In an increasingly technological world, there are already a dizzying array of technological tools for almost every industry and task and the number is only growing. In addition to all of the commercially available apps and programs, customized software is becoming more and more cost-effective for a growing number of businesses. This means that the right tools for one business or team are not always going to be the right tools for another, even if they do the same thing. Having the right tools is critical for accomplishing almost any task.
Tools also can’t just work effectively on their own, however, they need to integrate well into an entire toolbox. Here are 5 tips on how to improve your software development team’s workflow.
Take both the individual and collective needs of your team into account
All teams engage in a different blend of collective and individual work.
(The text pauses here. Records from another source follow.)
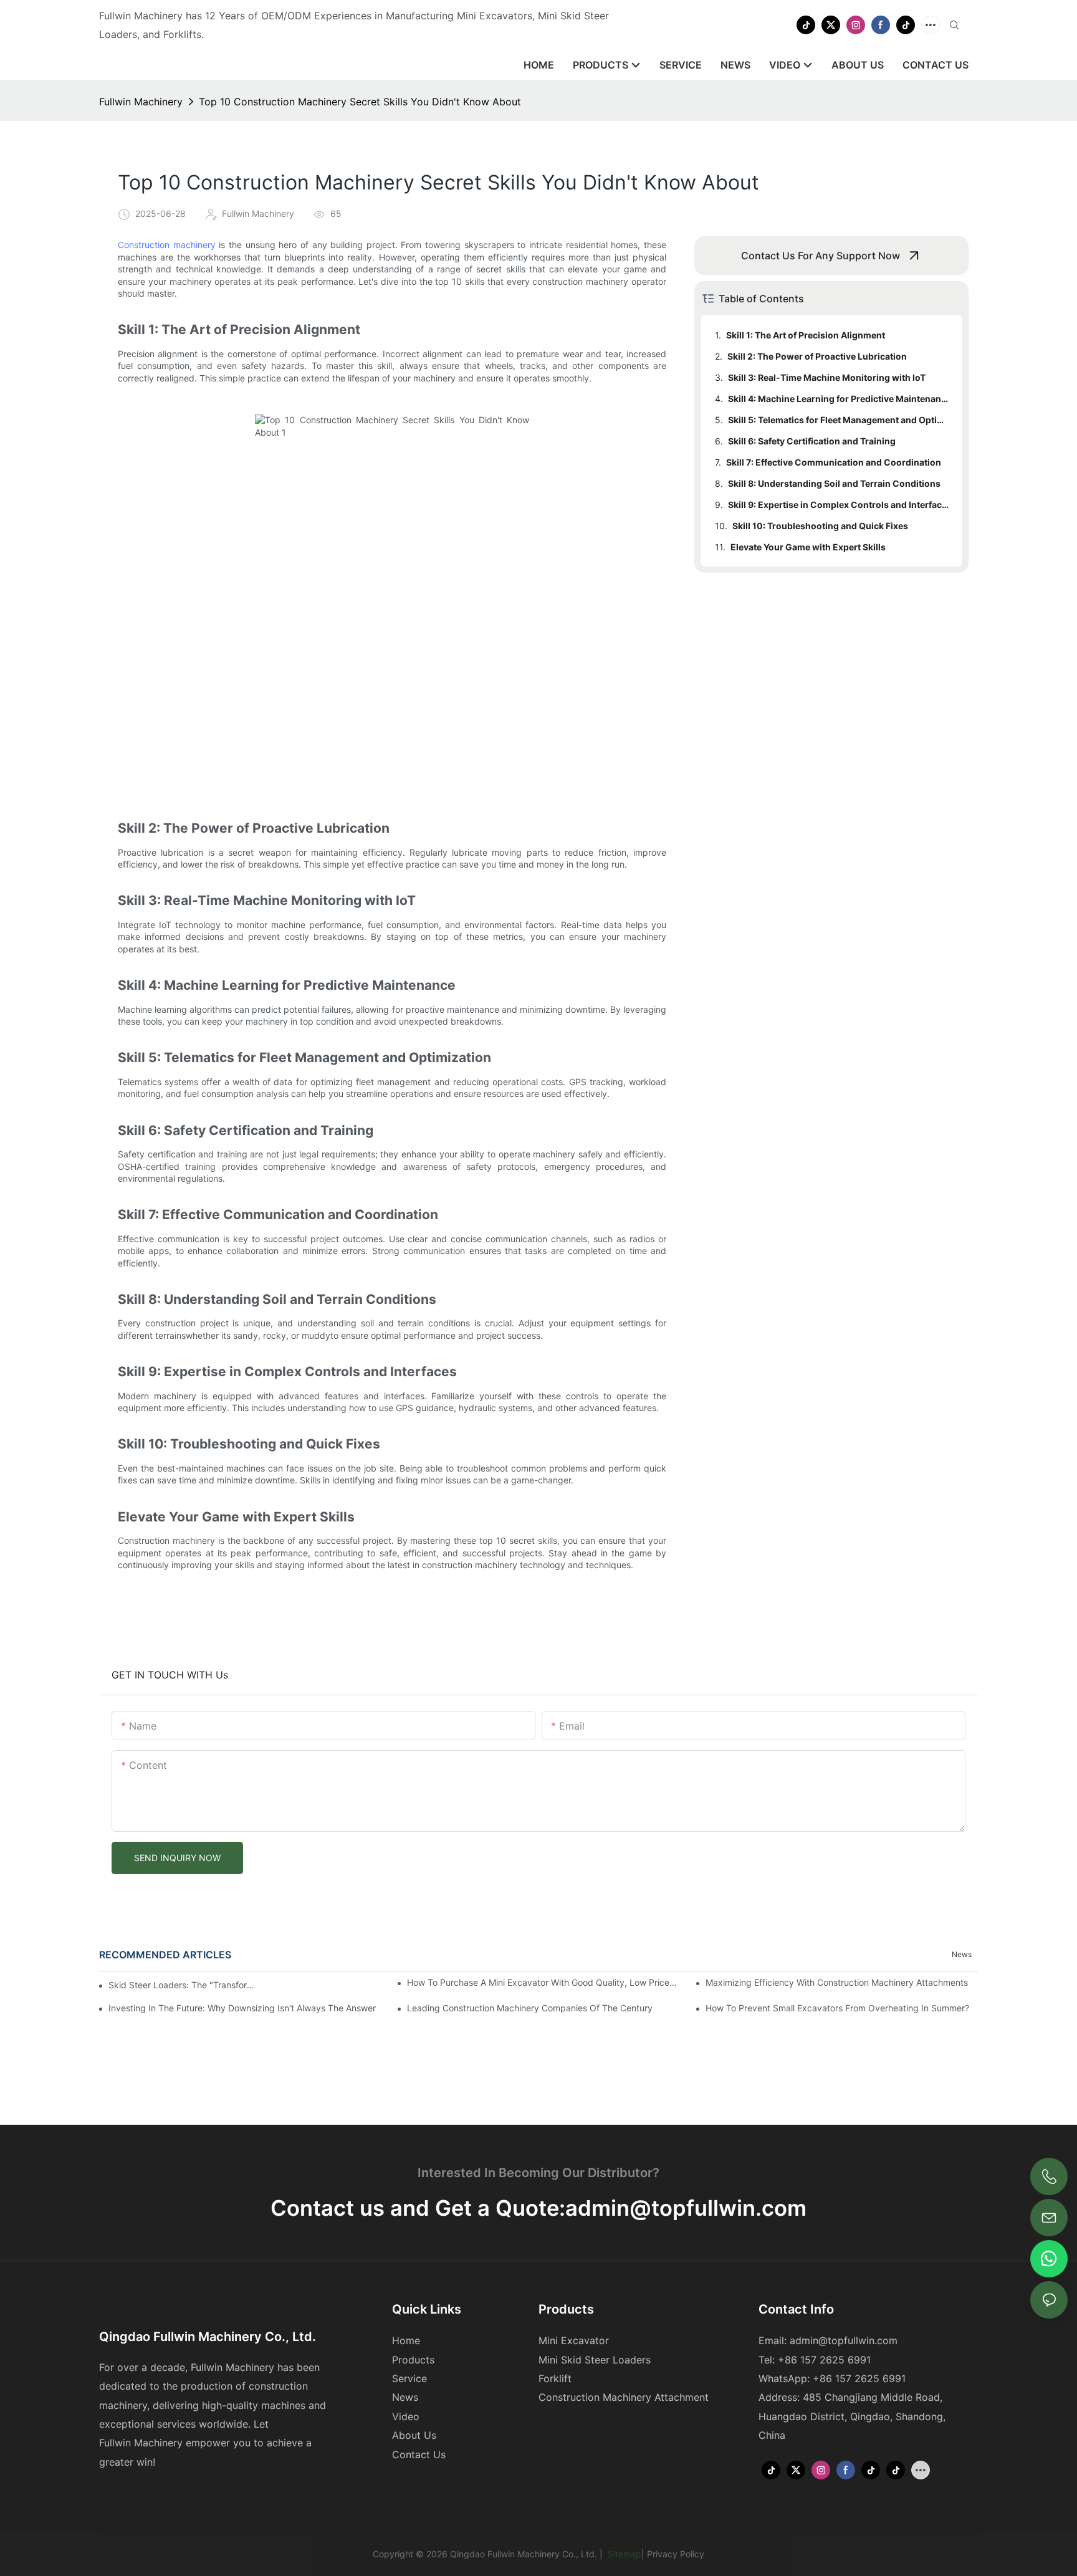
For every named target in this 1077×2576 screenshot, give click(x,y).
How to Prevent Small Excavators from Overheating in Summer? (837, 2008)
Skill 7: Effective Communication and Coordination (833, 462)
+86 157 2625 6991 (859, 2378)
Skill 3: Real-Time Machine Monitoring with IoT (827, 377)
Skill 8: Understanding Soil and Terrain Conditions (834, 483)
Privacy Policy (675, 2554)
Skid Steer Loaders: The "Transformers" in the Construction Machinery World (184, 1985)
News (962, 1954)
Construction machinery (167, 244)
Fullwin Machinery (141, 101)
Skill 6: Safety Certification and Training (812, 441)
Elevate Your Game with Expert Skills (808, 547)
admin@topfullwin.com (686, 2208)
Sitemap (623, 2554)
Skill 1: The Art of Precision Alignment (805, 335)
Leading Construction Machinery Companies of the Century (530, 2008)
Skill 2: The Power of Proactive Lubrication (817, 356)
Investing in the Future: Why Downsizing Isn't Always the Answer (242, 2008)
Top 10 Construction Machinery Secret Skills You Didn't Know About (360, 101)
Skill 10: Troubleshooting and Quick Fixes (820, 525)
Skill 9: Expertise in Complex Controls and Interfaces (839, 504)
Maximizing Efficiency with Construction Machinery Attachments (837, 1982)
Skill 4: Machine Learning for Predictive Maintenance (839, 398)
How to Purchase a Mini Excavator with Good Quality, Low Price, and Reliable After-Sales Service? (543, 1982)
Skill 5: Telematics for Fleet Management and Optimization (839, 419)
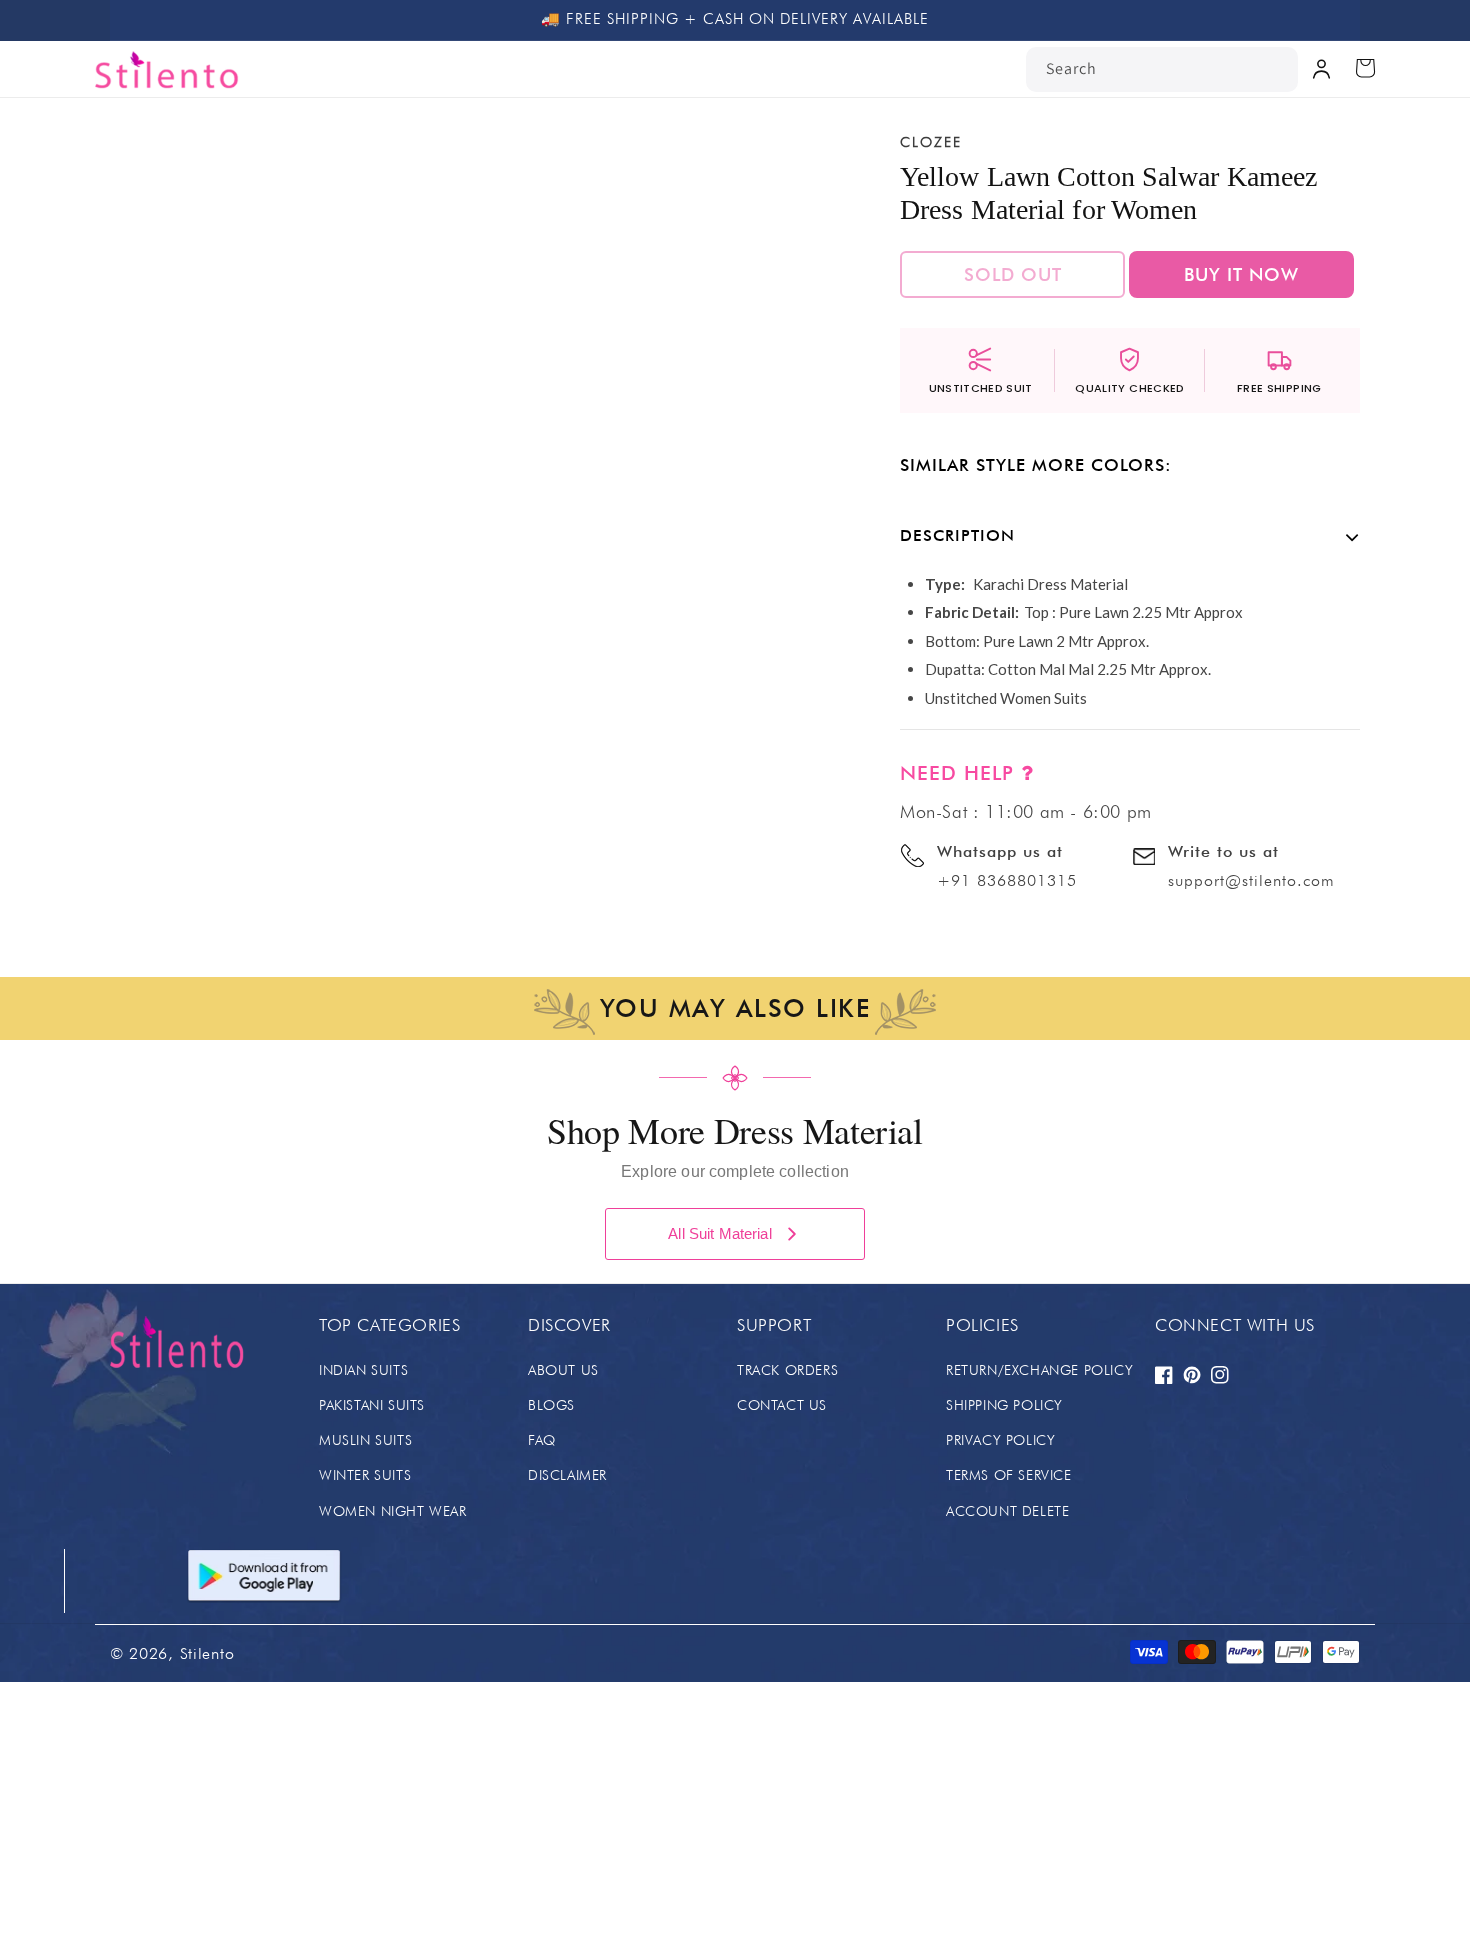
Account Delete (1007, 1511)
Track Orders (787, 1370)
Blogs (551, 1405)
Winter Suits (365, 1475)
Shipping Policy (1004, 1405)
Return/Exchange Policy (1039, 1370)
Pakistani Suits (372, 1405)
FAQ (542, 1440)
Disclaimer (567, 1475)
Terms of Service (1009, 1475)
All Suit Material (720, 1233)
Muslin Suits (365, 1440)
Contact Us (782, 1405)
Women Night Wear (393, 1511)
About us (563, 1370)
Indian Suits (363, 1370)
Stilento (207, 1653)
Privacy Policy (1000, 1440)
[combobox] (1162, 69)
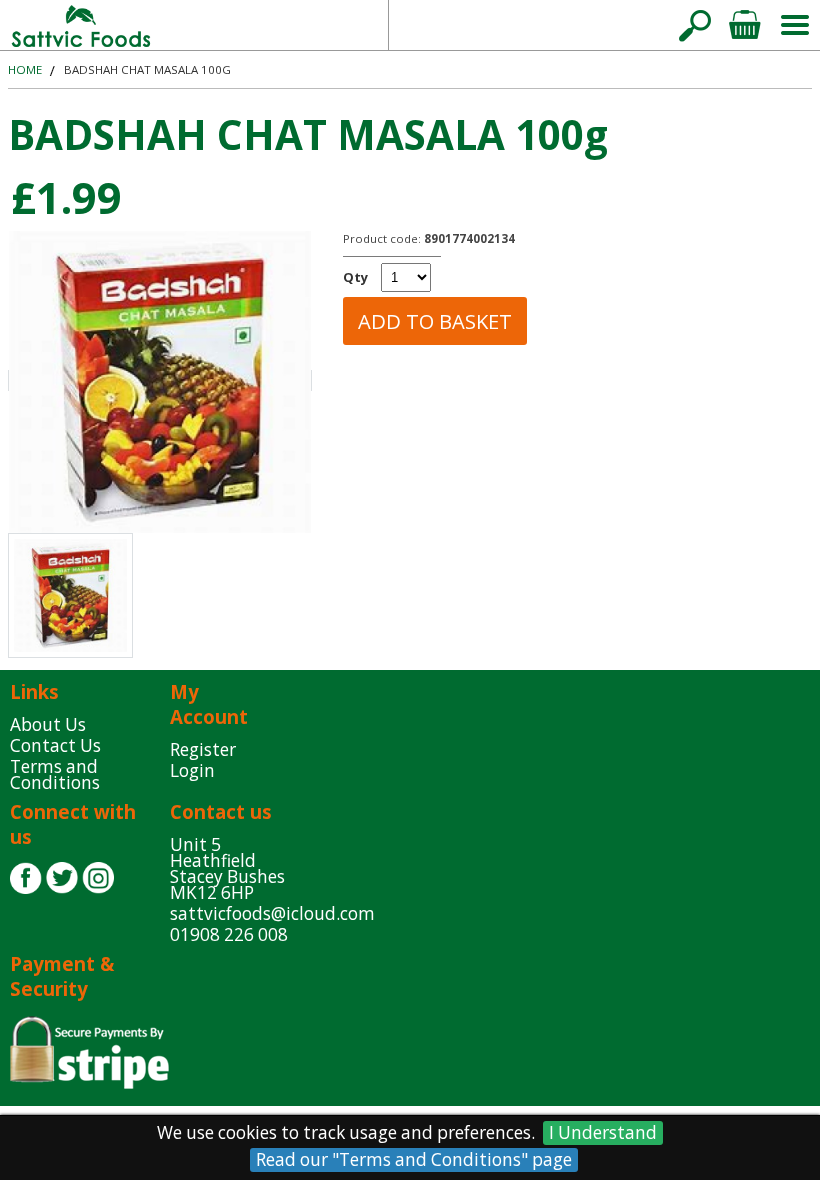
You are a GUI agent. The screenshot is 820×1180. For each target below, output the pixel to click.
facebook (26, 878)
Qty (355, 277)
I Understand (603, 1132)
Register (203, 749)
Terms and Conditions (55, 774)
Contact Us (55, 745)
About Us (48, 724)
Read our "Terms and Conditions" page (414, 1159)
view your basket (745, 25)
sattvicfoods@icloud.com (529, 24)
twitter (62, 878)
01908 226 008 (229, 934)
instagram (98, 878)
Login (192, 770)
Software developers may actually not only spend more time working individually than many other teams, but they may also be more likely to be spread across the globe. As software developers themselves, they may have programs they prefer using to manage tasks over others. You want to find a good balance of programs that can meet both the individual and collective needs of your team.
For instance, you may use a program like Basecamp to track and manage team progress, but you may have one developer that prefers to use Asana to track their own tasks and another that prefers Evernote. Not everyone is going to get what they want and it is impossible to keep everyone happy. Just like every other manager on the planet, you always have to be balancing the collective needs of the team (and yours as the project manager) with the needs of each individual team member.
Choose tools that are conducive to the type of methodology that you employ
If your team uses a Scrum framework, then you may want to use tools that are specifically designed to work with that type of process. Some examples include GitScrum, Jira or Target Process. Additionally, tools designed to fit in with Kanban or Lean methodologies would be Trello, Blossom or Kanbanize.
Choose tools based on the dynamics of your team
If your team all works in the same office, then you will need a different set of tools than if they are spread across the globe. Even if they all work in the same office but have flexible schedules, you will still need tools that work best within those dynamics. Blossom, for instance is specifically designed for teams that are spread across different cities or time zones or for teams that travel frequently. So, if your team employs a Kanban framework and is spread across the globe, then Blossom might be right for you. If you use a lot of freelancers, then you might choose to use Paymo, which offers automatic time tracking and invoicing.
Choose tools that integrate with other tools you are most likely to use
Other programs you use such as those for accounting and payroll will also play a key role when choosing your workflow apps. While platforms like Trello will integrate seamlessly with hundreds of some of the largest and most well-known platforms, programs and apps, some programs like Jira work with a wide range of smaller platforms. This can be great for smaller enterprises but can also cause issues as they grow and expand. While your workflow will always be growing, morphing, developing and changing, you definitely want to take a long term view when planning your most foundational base workflow.
Constantly be evaluating, refining and honing the process
It is a fact of life that what works best today is not what worked best yesterday nor will it be what will work best tomorrow. When one team member leaves, it creates a hole the will be filled by a completely new and unique individual that will bring an entirely different viewpoint and skillset to the table. One change in team members will inherently change the entire dynamic of the team. In addition, the tools that worked adequately for one project may not work as well for another and tasks that used to be critical can actually become redundant over time. Developing a workflow is not a “one-and-done’ task, but an ongoing, constantly changing and developing process.
A manager’s job is similar to that of a flight control operator of a busy airport. You may not fly the planes yourself, but you need to always ensure that traffic proceeds in a smooth and orderly fashion and that all resources are being used to maximum capacity. When there are breakdowns, you need to be able to smoothly and efficiently reroute traffic and handle any issues in a calm, controlled manner. In addition, in some cases, some flights will need to take precedence over others, even though other flights may have been in line first.
You may have to settle petty disputes and resolve minor squabbles, which need to be addressed before they become major ones. Software and other types of technology are the tools you use to help keep everything moving in a smooth, orderly fashion and make sure that you and your entire team are all on the same page and pursuing the same goals.